Exercise aim:
Below is a listing; restate from it, character for character, the lines beginning at the line holding "Task: Toggle the" and ending at the line holding "The image size is (1568, 567).", both included.

Data:

+---+

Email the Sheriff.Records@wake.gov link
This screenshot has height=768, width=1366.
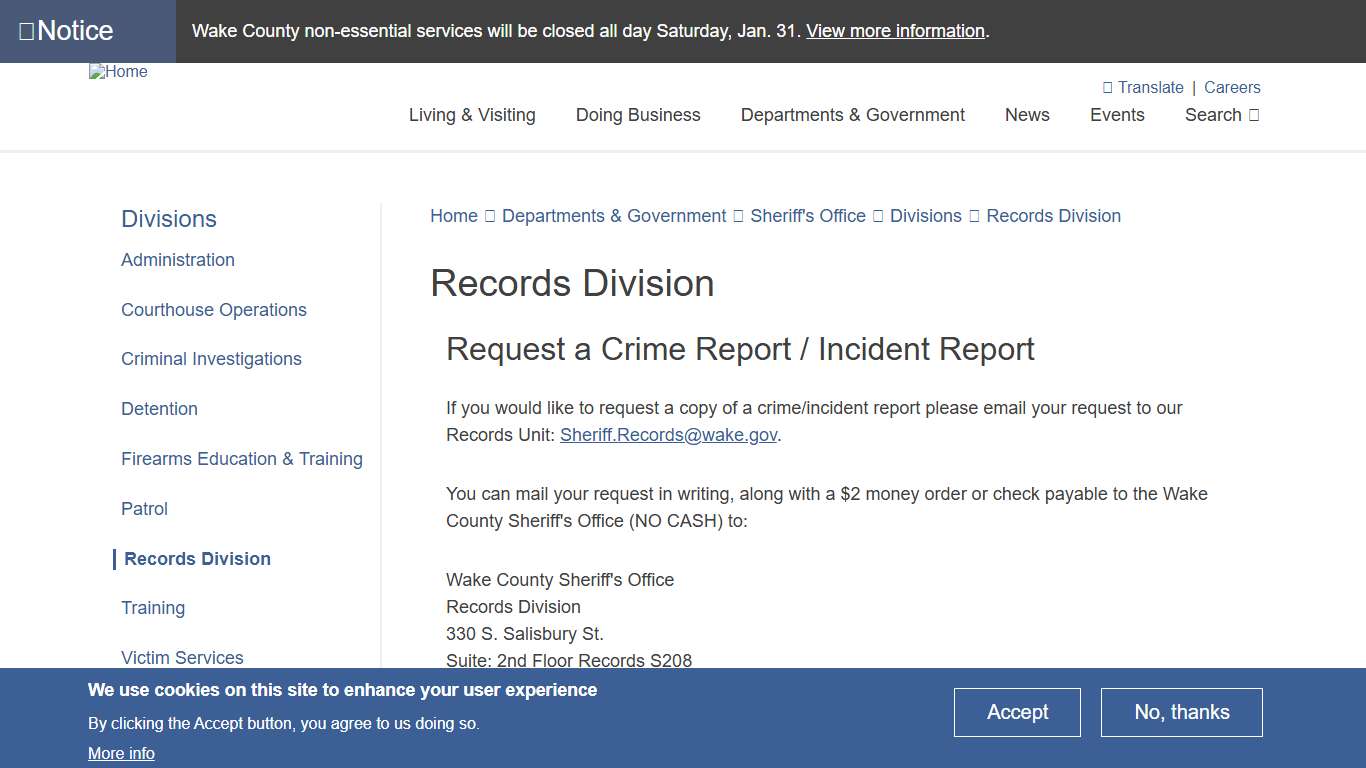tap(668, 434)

+---+

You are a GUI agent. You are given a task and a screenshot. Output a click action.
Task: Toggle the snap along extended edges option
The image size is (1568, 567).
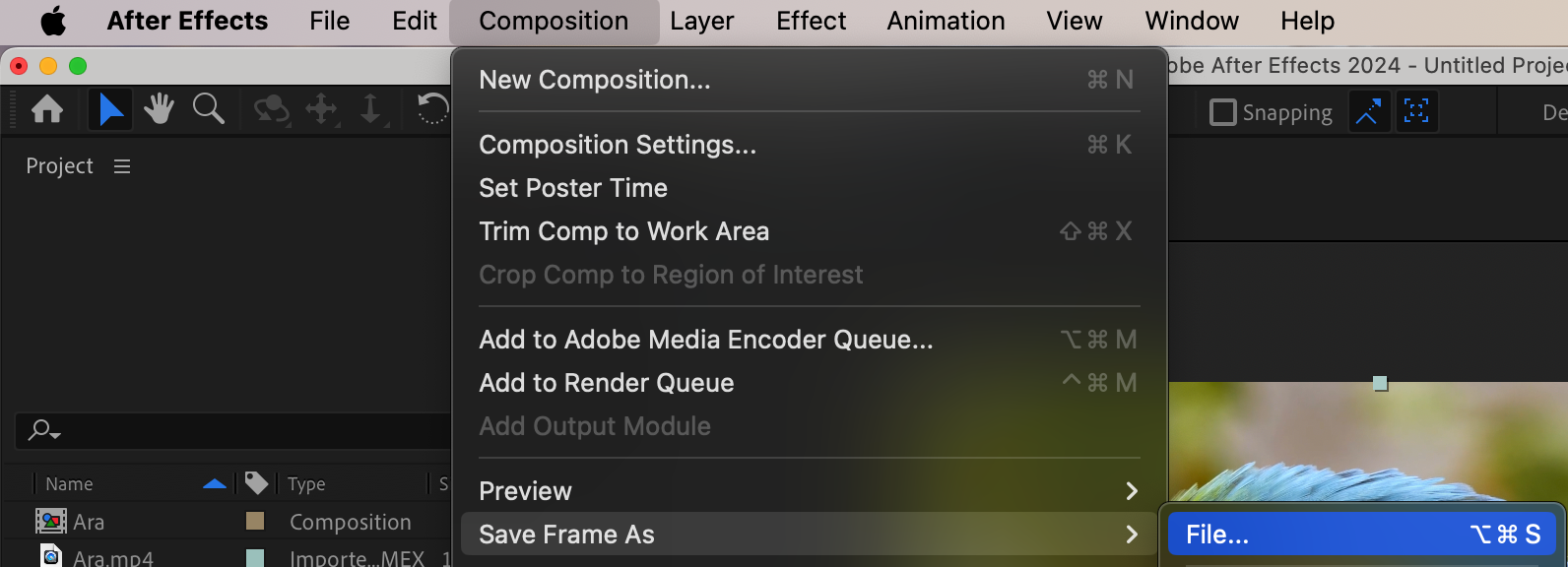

+---+

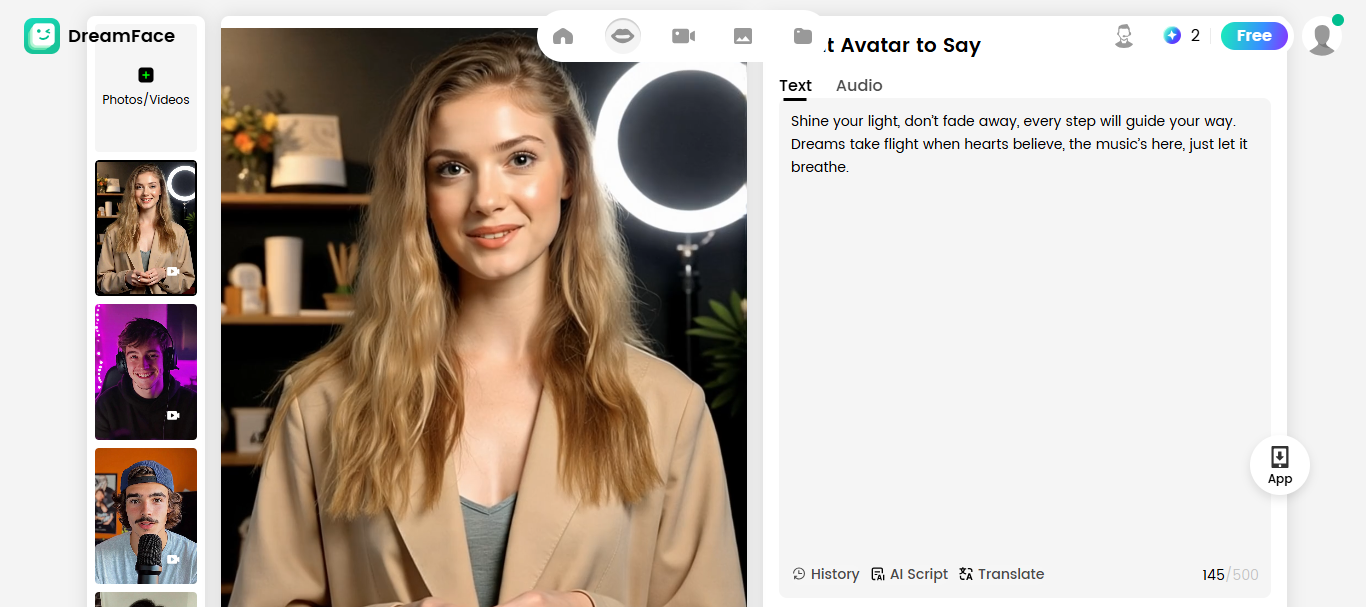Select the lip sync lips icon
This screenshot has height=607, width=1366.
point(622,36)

+---+

Solution to the exercise:
Task: Toggle the snap along extended edges option
The image size is (1568, 567).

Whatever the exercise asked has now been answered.